Folk tale
- Name: Anthousa, Xanthousa, Chrisomalousa
- Aarne–Thompson grouping: ATU 310, ATU 313
- Country: Greece
- Region: Europe

= Anthousa, Xanthousa, Chrisomalousa =

Greek fairy tale

Anthousa, Xanthousa, Chrisomalousa or Anthousa the Fair with Golden Hair is a Greek fairy tale collected by Greek folklorist Georgios A. Megas in Folktales of Greece. Other variants were collected by Michalis Meraklis and Anna Angelopoulou.

==Synopsis==
An old woman tried for many years to make lentil soup, but every time she was out of one ingredient or another. Finally, she was able to make the soup, but when she put it in the stream to cool, Prince Phoebus brought his horse to drink; the pot startled the horse and it would not drink, so the prince kicked the pot over. She cursed him to crave Anthousa, Xanthousa, Chrisomalousa as much as she had the soup.
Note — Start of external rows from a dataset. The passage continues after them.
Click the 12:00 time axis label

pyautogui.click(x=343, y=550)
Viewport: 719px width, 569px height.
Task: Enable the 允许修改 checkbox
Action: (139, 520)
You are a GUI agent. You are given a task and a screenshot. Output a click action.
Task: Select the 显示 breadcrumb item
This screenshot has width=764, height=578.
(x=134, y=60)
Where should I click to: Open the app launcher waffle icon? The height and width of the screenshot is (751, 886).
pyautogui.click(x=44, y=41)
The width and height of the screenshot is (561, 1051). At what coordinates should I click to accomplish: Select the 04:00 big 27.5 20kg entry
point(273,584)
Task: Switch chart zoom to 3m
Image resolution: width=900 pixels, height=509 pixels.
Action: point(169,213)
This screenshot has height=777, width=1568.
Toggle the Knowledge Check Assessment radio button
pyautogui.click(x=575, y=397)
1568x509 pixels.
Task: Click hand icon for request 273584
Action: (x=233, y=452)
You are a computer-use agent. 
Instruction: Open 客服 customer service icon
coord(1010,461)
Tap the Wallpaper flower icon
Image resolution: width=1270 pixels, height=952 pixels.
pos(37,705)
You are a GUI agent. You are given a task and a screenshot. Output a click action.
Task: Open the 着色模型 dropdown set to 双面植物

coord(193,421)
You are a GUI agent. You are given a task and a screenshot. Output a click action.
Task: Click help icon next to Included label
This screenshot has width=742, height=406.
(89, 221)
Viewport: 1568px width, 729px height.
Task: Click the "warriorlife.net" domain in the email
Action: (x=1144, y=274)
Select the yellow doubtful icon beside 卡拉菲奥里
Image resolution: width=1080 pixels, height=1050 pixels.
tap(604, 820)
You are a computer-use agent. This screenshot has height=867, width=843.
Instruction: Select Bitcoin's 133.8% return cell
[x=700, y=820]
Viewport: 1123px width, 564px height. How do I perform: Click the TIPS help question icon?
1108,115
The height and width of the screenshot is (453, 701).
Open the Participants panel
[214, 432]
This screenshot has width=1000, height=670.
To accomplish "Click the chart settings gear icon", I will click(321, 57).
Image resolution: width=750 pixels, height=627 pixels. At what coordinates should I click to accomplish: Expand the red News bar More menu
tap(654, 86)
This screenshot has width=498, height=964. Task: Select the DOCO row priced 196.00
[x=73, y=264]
He, consumed with longing, hunted for Anthousa, Xanthousa, Chrisomalousa for three months until he came to the tower with no entrance, where she lived. He saw an ogress (drakaina) approach and call Anthousa, Xanthousa, Chrisomalousa to throw down her hair; the ogress climbed it, ate and drank with Anthousa, Xanthousa, Chrisomalousa, and climbed back down again. The prince called to her, and Anthousa, Xanthousa, Chrisomalousa threw down her hair to him. They fell in love. Anthousa, Xanthousa, Chrisomalousa hid him from the ogress, who would have eaten him, and as soon as the ogress left the tower the next morning, they sealed up the mouths of everything in the tower, because all the objects there could speak, and fled. The ogress returned, her daughter did not answer, and the mortar, which the prince and Anthousa, Xanthousa, Chrisomalousa had forgotten, told her that they had fled. The ogress chased after them on a bear, but Anthousa, Xanthousa, Chrisomalousa threw down a comb, which became a swamp, and after the ogress passed through that, another comb, which became thorns, and finally a scarf, which became a sea. The ogress could not pass the sea, but she warned Anthousa, Xanthousa, Chrisomalousa that the prince would leave her in a tree while he went to fetch his mother to bring her to the castle, and when he kissed his mother, he would forget her and decide to marry another. When that happened, she should get two pieces of bread dough being prepared for the wedding, and make them into birds.

It happened as she said, and Anthousa, Xanthousa, Chrisomalousa did as the ogress said. The birds flew to the castle and one questioned the other about what had happened between Prince Phoebus and Anthousa, Xanthousa, Chrisomalousa. He remembered her, went to the tree where he had left her, and brought her to the castle, where they married.

== Analysis ==
=== Tale type ===
==== ATU 310, The Maiden in the Tower ====
The tale is classified in the Aarne-Thompson-Uther Index as type 310, "The Maiden in the Tower". Other fairy tales of this type include The Canary Prince, Petrosinella, Persinette, Prunella, and Rapunzel. The Greek variant was first recorded in 1890 in eastern Thrace. Unlike most such tales, it does not open with the scene in the garden where the baby is traded to the ogress.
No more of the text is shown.